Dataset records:
-- -- --

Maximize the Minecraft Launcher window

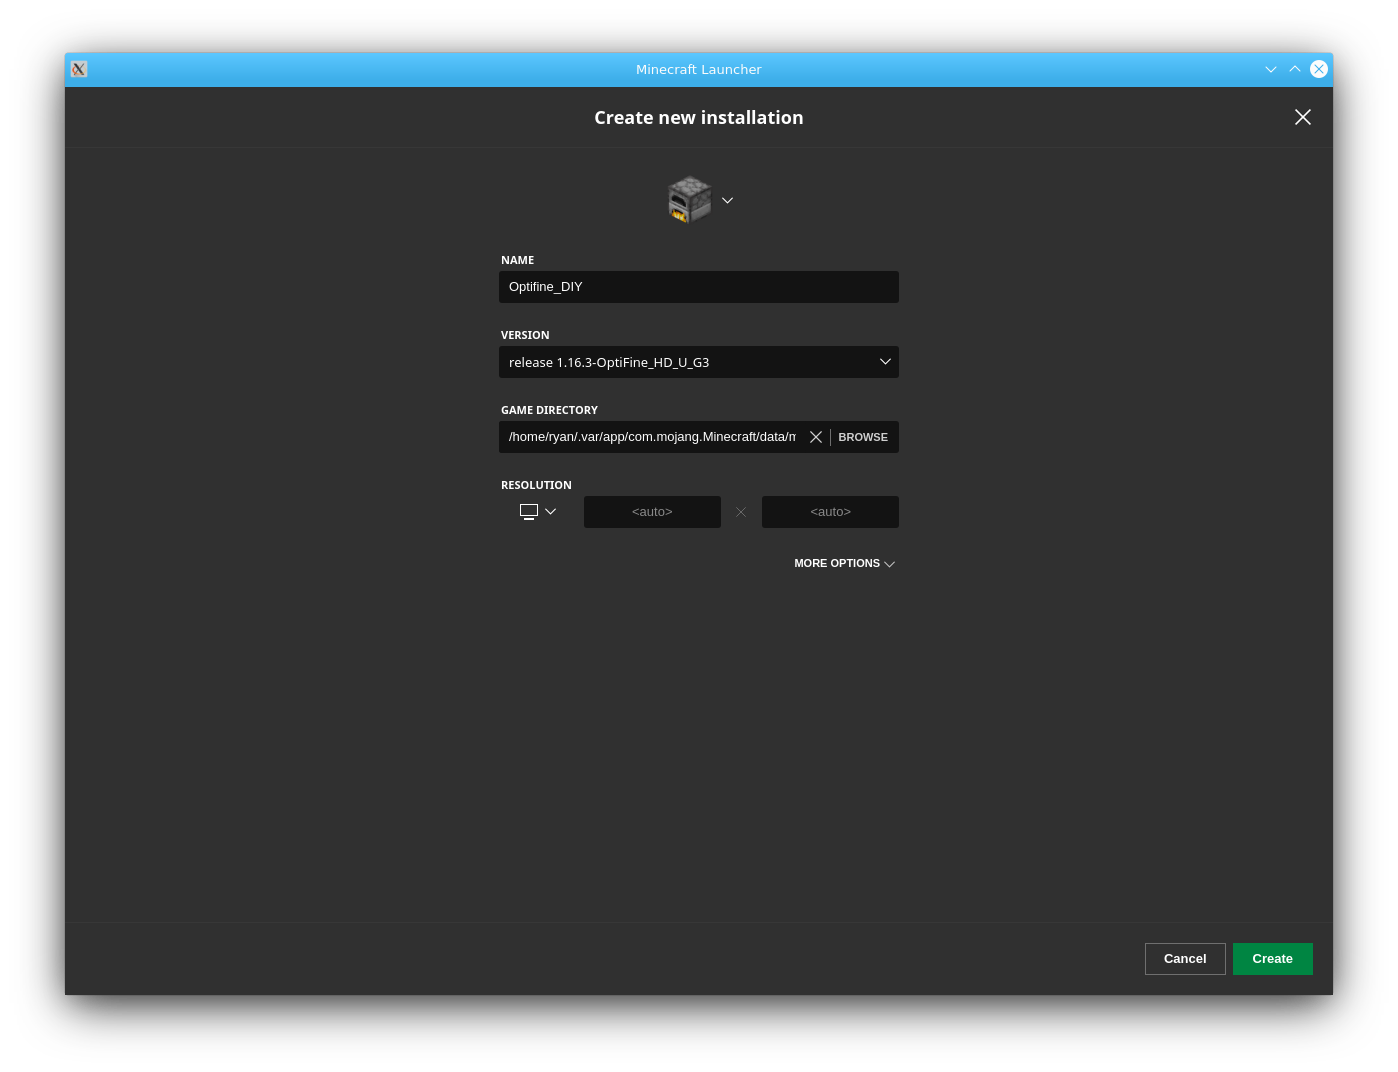[x=1295, y=69]
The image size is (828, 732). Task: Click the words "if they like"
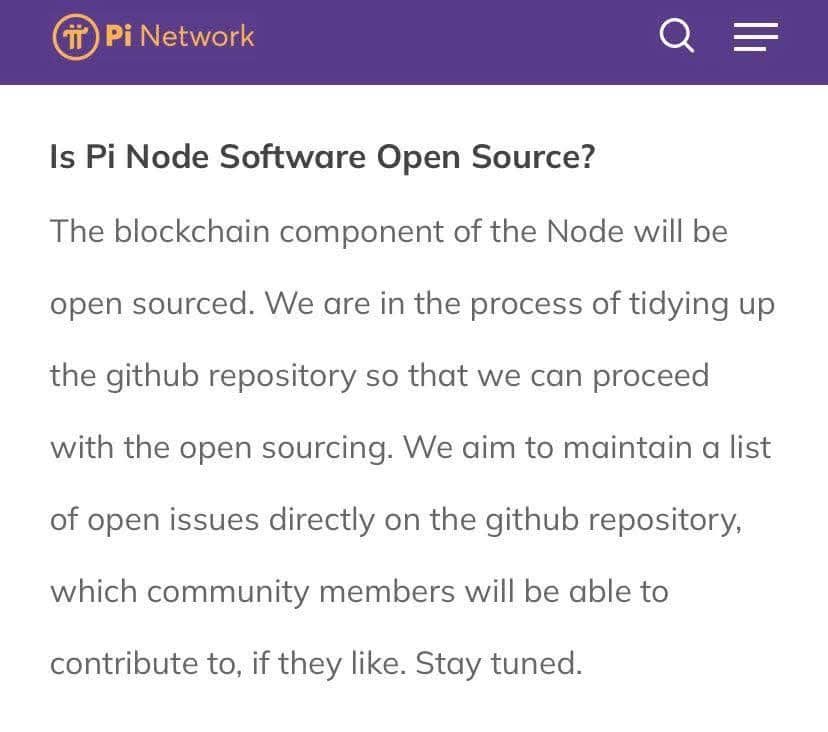pyautogui.click(x=327, y=663)
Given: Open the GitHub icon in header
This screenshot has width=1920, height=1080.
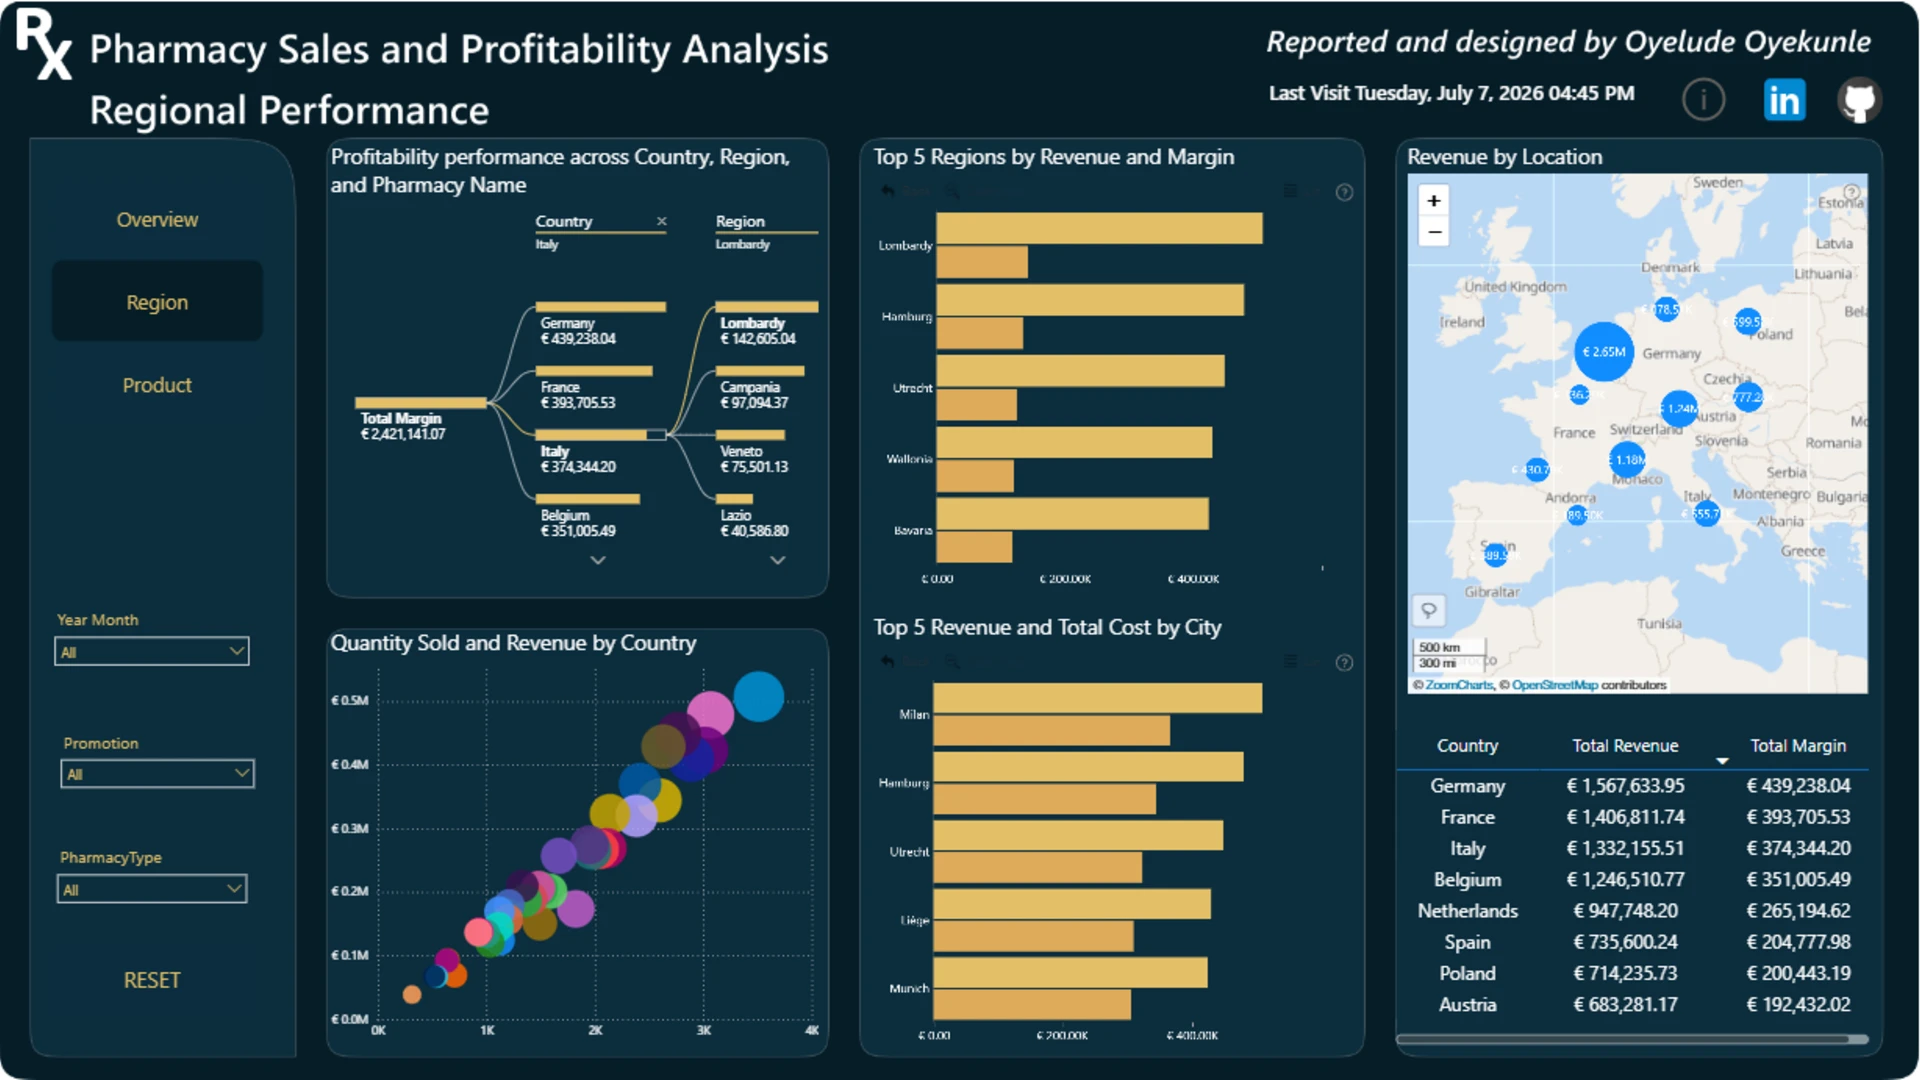Looking at the screenshot, I should [x=1859, y=100].
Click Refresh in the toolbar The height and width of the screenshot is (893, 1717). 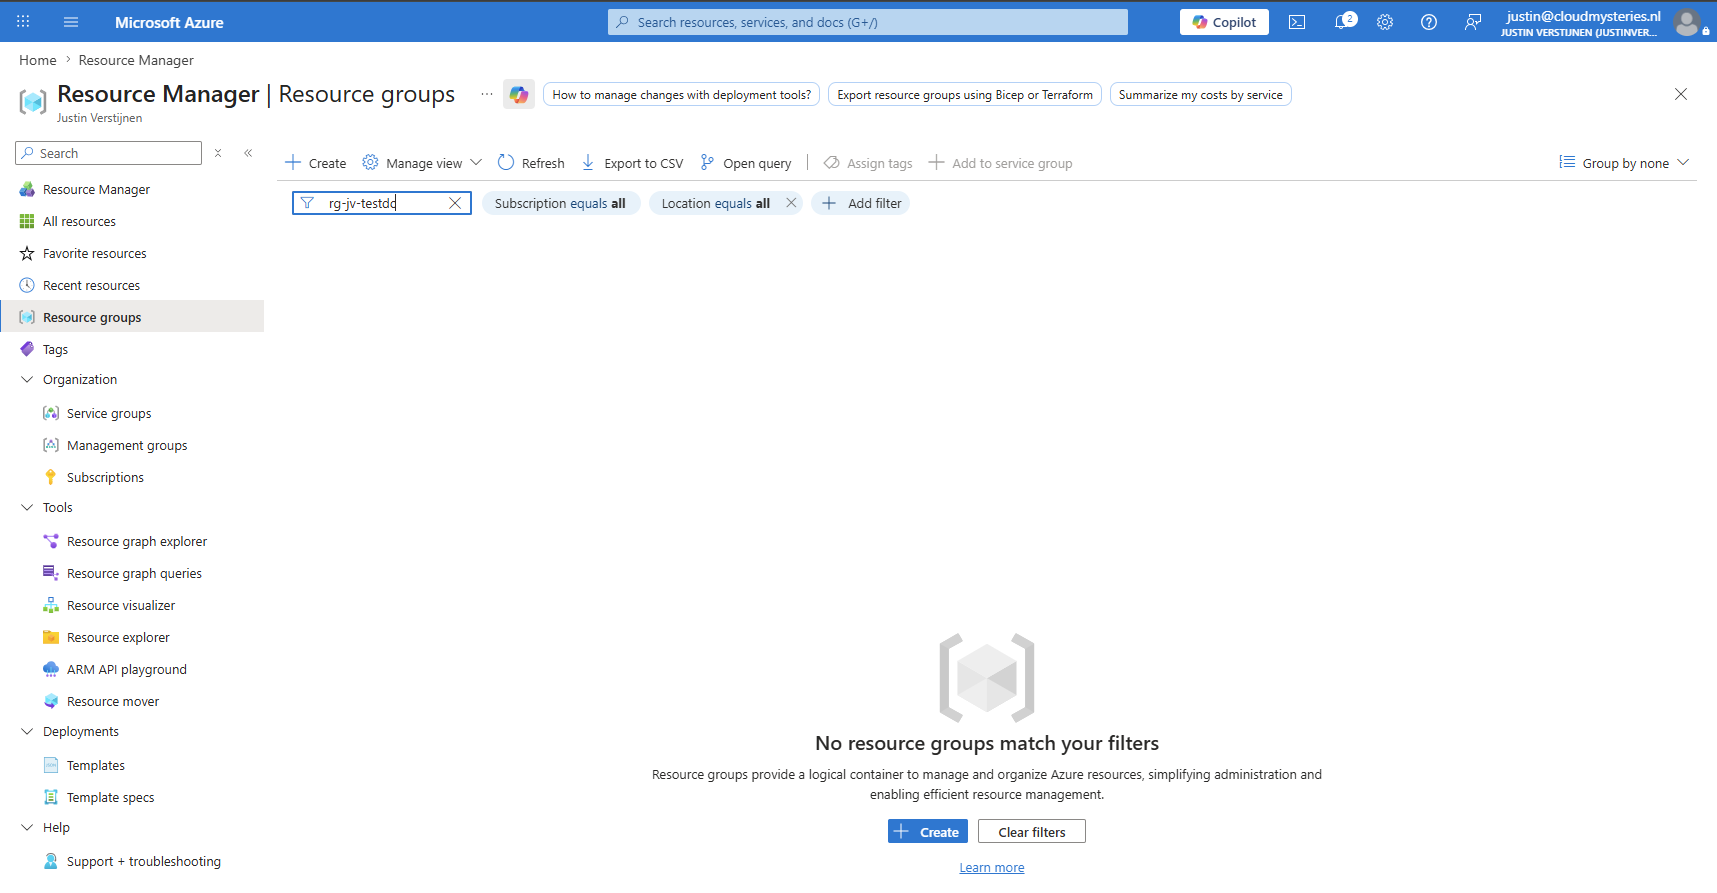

-- -- --

### What is being asked
Edit the items above by replacing "header" with "navigation bar" and leaving all other text unchanged. Omit the pictures from your output.

### Task solution
Maximize the Minecraft Launcher window

[x=1295, y=69]
The image size is (828, 732). Task: Click the words "if they like"
pyautogui.click(x=327, y=663)
Given: Open the GitHub icon in navigation bar
This screenshot has width=1920, height=1080.
Looking at the screenshot, I should [x=1859, y=100].
Click Refresh in the toolbar The height and width of the screenshot is (893, 1717). 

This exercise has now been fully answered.